**THE REQUEST:**
Restate the lines starting at the one containing "size is (1920, 1020)." and ending at the one containing "SHAPES ALIGNED TO THEIR CENTER is", substituting "window" for "screenshot" and leaving everything else unchanged.

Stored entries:
★ ★ ★

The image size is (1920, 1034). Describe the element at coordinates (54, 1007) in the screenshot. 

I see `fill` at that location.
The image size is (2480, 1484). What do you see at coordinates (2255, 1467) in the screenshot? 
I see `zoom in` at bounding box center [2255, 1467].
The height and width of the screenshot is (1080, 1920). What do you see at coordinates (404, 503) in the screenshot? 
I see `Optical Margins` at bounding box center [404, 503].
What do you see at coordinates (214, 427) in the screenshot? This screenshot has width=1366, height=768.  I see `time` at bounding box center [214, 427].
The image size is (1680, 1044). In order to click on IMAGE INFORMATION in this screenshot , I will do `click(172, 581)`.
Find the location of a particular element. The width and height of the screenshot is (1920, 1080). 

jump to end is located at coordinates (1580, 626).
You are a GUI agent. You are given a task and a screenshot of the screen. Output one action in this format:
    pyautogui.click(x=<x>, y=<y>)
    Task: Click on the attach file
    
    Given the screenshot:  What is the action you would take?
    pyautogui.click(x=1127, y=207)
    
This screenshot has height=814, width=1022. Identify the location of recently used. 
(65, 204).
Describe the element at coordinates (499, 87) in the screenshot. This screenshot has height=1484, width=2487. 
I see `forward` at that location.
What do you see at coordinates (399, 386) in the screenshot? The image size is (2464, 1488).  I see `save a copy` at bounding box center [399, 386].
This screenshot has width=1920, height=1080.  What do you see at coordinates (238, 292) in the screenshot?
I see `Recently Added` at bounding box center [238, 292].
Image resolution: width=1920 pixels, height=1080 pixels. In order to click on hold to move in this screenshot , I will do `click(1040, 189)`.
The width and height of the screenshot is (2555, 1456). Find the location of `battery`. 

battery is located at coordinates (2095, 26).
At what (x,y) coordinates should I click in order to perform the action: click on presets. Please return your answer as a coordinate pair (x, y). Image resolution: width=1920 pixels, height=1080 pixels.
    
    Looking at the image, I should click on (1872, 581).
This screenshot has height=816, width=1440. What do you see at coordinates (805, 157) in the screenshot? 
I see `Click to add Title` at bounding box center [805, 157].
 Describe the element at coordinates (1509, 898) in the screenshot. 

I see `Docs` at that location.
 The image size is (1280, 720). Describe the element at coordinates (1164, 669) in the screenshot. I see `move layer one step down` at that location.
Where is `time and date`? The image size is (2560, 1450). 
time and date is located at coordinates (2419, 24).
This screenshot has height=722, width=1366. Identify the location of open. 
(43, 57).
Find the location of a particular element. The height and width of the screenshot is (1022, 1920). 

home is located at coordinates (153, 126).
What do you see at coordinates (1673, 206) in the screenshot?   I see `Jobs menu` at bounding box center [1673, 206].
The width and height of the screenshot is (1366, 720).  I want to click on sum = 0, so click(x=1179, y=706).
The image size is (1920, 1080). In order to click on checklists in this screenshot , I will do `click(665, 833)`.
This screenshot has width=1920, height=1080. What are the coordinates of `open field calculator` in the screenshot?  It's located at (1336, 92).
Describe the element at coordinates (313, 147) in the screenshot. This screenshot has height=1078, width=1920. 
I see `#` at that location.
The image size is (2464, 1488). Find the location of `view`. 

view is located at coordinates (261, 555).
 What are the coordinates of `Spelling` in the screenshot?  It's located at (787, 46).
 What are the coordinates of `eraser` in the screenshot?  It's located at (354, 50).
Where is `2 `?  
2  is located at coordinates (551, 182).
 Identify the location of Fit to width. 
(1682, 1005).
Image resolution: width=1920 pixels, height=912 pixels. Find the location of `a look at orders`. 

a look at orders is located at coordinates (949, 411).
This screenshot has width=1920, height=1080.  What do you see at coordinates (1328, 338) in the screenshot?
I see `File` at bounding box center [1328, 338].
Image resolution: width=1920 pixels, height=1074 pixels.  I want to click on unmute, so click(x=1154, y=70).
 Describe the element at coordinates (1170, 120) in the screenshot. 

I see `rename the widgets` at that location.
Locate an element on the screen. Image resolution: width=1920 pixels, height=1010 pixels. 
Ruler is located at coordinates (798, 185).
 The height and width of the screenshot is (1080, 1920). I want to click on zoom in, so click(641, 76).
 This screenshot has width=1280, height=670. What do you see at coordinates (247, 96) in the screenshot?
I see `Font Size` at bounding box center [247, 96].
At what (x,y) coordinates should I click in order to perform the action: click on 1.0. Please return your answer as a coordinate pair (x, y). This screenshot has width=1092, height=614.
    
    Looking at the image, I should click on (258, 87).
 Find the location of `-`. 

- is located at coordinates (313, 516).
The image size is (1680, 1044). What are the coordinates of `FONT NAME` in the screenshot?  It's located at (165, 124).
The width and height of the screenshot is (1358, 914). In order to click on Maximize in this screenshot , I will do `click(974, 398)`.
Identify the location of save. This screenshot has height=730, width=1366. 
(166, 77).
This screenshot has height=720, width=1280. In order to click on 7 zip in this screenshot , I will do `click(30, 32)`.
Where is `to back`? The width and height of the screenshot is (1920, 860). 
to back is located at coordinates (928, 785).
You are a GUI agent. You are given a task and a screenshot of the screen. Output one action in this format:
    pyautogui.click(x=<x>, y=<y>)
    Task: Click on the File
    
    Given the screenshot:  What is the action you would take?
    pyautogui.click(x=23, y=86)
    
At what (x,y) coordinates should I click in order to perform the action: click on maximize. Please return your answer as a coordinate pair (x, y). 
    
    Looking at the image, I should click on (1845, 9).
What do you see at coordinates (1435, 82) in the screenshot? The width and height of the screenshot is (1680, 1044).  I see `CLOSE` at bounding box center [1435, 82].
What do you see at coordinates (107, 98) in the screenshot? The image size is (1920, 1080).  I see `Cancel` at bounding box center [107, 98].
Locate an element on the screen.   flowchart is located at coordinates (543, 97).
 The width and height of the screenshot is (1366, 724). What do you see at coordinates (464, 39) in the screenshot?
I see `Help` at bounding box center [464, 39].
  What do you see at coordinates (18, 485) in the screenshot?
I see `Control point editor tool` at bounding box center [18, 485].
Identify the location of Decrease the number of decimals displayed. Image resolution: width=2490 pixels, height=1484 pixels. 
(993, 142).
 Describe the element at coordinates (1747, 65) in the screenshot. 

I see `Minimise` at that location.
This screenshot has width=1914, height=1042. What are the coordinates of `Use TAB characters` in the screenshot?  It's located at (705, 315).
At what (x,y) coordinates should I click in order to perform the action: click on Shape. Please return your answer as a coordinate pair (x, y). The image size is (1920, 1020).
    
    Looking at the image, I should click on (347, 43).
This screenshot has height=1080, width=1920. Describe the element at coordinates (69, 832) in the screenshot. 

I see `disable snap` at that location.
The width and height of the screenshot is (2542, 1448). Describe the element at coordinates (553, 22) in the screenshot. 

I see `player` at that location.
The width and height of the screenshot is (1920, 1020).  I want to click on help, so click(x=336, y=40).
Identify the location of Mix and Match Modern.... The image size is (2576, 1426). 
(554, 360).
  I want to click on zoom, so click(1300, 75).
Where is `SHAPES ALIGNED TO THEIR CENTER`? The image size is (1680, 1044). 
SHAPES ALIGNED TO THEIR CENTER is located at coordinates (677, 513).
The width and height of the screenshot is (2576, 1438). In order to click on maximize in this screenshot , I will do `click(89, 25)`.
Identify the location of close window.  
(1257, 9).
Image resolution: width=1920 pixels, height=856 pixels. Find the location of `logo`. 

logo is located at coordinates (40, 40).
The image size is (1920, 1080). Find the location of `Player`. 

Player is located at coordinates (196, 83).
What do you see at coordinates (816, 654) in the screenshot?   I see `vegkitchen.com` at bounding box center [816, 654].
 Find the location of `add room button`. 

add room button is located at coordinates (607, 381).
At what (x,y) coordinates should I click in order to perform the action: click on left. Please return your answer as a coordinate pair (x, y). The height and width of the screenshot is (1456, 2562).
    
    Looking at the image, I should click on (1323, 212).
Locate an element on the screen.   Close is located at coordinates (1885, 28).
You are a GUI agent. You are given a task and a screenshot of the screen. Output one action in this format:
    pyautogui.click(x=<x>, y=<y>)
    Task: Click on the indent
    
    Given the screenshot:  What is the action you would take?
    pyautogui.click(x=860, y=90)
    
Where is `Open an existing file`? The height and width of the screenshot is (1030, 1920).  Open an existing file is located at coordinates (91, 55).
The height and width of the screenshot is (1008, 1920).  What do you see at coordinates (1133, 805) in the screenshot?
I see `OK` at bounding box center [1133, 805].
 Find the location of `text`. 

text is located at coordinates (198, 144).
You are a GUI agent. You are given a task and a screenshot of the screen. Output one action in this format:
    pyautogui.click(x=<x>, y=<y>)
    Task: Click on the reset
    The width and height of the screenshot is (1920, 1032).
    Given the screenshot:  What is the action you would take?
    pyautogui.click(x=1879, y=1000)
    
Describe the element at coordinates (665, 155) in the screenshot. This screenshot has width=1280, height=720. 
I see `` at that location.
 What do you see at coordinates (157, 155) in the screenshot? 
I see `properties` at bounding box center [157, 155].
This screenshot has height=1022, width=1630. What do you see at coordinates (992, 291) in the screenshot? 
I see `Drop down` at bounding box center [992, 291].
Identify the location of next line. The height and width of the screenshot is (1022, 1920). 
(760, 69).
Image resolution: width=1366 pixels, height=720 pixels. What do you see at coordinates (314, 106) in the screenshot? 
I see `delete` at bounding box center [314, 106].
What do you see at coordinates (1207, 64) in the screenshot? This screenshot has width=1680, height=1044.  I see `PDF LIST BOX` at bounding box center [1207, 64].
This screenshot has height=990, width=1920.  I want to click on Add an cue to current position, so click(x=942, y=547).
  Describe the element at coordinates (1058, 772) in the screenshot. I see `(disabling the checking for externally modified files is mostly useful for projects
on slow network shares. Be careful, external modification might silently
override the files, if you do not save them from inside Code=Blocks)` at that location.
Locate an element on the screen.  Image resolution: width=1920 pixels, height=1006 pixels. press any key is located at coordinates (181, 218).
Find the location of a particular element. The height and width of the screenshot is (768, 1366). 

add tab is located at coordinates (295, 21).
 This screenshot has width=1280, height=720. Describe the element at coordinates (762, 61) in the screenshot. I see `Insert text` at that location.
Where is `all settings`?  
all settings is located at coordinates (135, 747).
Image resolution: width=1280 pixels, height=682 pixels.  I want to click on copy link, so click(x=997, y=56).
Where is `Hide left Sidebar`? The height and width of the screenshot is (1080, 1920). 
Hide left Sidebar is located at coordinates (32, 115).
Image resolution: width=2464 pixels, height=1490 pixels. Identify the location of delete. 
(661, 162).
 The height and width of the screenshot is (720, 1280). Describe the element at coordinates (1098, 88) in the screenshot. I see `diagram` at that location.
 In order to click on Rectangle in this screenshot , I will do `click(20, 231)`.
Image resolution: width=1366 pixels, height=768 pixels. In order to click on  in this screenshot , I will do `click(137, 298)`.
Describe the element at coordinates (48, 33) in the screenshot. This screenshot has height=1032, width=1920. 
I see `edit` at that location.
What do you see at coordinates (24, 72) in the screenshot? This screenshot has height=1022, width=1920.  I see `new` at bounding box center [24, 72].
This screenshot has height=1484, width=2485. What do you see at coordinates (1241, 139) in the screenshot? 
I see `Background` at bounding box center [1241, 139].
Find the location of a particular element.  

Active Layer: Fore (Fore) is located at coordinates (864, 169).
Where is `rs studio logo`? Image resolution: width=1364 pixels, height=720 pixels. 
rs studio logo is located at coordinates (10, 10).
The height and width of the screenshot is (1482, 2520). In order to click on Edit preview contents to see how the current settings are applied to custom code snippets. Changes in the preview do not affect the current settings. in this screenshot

★ ★ ★

**SOLUTION:**
At what (x,y) coordinates should I click in order to perform the action: click on Shape. Please return your answer as a coordinate pair (x, y). The image size is (1920, 1020).
    
    Looking at the image, I should click on (347, 43).
This window has height=1080, width=1920. Describe the element at coordinates (69, 832) in the window. 

I see `disable snap` at that location.
The width and height of the window is (2542, 1448). Describe the element at coordinates (553, 22) in the window. 

I see `player` at that location.
The width and height of the window is (1920, 1020).  I want to click on help, so click(x=336, y=40).
Identify the location of Mix and Match Modern.... The image size is (2576, 1426). 
(554, 360).
  I want to click on zoom, so click(1300, 75).
Where is `SHAPES ALIGNED TO THEIR CENTER`? The image size is (1680, 1044). 
SHAPES ALIGNED TO THEIR CENTER is located at coordinates (677, 513).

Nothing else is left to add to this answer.